Section 8. Representations, Warranties and Agreements to Survive Delivery. The
respective indemnities, agreements, representations, warranties and other statements of the Company
and the Agents, as set forth in this Agreement or made by or on behalf of them, respectively,
pursuant to this Agreement, shall remain in full force and effect, regardless of any investigation
(or any statement as to the results thereof) made by or on behalf of the Agents or any controlling
person of each Agent, or the Company, or any officer or director or controlling person of the
Company, and shall survive delivery of and payment for the Shares.
Section 9. No Advisory or Fiduciary Relationship. The Company acknowledges and agrees
that (i) the Agents are acting solely in the capacity of an arm’s-length contractual counterparty
to the Company with respect to the offering of Shares contemplated hereby (including in connection
with determining the terms of such offering) and (ii) the Agents have not assumed an advisory or
fiduciary responsibility in favor of the Company with respect to the offering contemplated hereby
or the process leading thereto (irrespective of whether the Agents have advised or are currently
advising the Company on other matters) or any other obligation to the Company except the
obligations expressly set forth in this Agreement and (iii) the Company has consulted its own legal
and financial advisors to the extent it deemed appropriate. The Company agrees that it will not
claim that the Agents have rendered advisory services of any nature or respect, or owe a fiduciary
or similar duty to the Company, in connection with such transaction or the process leading thereto.
Section 10. Termination.
(a) The Company shall have the right, by giving written notice as hereinafter specified, to
terminate this Agreement in its sole discretion at any time. Any such termination shall be without
liability of any party to any other party, except that (i) with respect to any pending sale through
an Agent for the Company or with respect to any pending sale to an Agent pursuant to a Terms
Agreement or any offering or resale of any Shares purchased or to be purchased by the Agent
pursuant to a Terms Agreement, the obligations of the Company, including in respect of
20
compensation
of the Agent, shall remain in full force and effect notwithstanding such termination; and (ii) the
provisions of Section 1, Section 5(b), Section 7 and Section 8 of this Agreement shall remain in
full force and effect notwithstanding such termination.

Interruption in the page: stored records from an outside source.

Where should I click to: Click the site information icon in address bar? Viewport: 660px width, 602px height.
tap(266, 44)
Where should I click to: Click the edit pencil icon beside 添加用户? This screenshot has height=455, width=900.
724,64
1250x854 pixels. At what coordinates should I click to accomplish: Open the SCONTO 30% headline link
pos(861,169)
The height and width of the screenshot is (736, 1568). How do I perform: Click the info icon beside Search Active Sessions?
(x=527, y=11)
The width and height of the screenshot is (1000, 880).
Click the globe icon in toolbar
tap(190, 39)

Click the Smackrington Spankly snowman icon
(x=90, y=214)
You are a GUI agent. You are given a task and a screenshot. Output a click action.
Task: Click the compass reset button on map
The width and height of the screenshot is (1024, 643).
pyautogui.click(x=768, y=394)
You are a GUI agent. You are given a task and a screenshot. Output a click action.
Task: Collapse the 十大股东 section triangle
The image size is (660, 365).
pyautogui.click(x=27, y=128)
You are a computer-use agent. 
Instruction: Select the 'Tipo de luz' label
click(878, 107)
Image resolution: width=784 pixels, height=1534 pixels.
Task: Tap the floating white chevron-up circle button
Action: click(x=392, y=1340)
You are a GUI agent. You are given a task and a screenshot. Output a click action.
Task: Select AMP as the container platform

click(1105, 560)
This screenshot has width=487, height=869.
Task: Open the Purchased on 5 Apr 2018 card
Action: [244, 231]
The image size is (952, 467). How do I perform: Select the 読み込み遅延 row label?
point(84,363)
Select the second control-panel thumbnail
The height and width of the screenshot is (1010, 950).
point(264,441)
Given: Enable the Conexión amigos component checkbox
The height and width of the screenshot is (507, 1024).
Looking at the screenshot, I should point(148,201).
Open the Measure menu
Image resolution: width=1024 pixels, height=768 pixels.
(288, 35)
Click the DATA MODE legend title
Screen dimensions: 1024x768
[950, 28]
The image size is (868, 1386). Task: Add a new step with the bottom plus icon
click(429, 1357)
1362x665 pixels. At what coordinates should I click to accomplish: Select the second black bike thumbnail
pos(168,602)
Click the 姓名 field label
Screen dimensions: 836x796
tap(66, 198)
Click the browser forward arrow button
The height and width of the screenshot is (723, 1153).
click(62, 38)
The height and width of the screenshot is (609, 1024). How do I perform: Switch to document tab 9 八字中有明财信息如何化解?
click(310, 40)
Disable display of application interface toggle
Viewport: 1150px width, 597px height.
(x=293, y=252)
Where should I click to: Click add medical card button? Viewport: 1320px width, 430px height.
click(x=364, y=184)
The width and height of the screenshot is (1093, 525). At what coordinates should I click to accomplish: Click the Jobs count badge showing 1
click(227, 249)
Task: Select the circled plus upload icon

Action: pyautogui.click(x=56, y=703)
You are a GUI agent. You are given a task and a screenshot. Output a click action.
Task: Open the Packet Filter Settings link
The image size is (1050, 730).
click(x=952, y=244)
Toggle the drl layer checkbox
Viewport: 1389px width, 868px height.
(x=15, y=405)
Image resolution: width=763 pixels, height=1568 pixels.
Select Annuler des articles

(b) Each Agent shall have the right, by giving written notice as hereinafter specified, to
terminate this Agreement in its sole discretion at any time. Any such termination shall be without
liability of any party to any other party except that the provisions of Section 1, Section 5(b),
Section 7 and Section 8 of this Agreement shall remain in full force and effect notwithstanding
such termination.
(c) This Agreement shall remain in full force and effect until and unless terminated pursuant
to Section 10(a) or (b) above or otherwise by mutual agreement of the parties; provided
that any such termination by mutual agreement or pursuant to this clause (c) shall in all cases be
deemed to provide that Section 1, Section 5(b), Section 7 and Section 8 of this Agreement shall
remain in full force and effect.
(d) Any termination of this Agreement shall be effective on the date specified in such notice
of termination; provided that such termination shall not be effective until the close of
business on the date of receipt of such notice by the Agents or the Company, as the case may be.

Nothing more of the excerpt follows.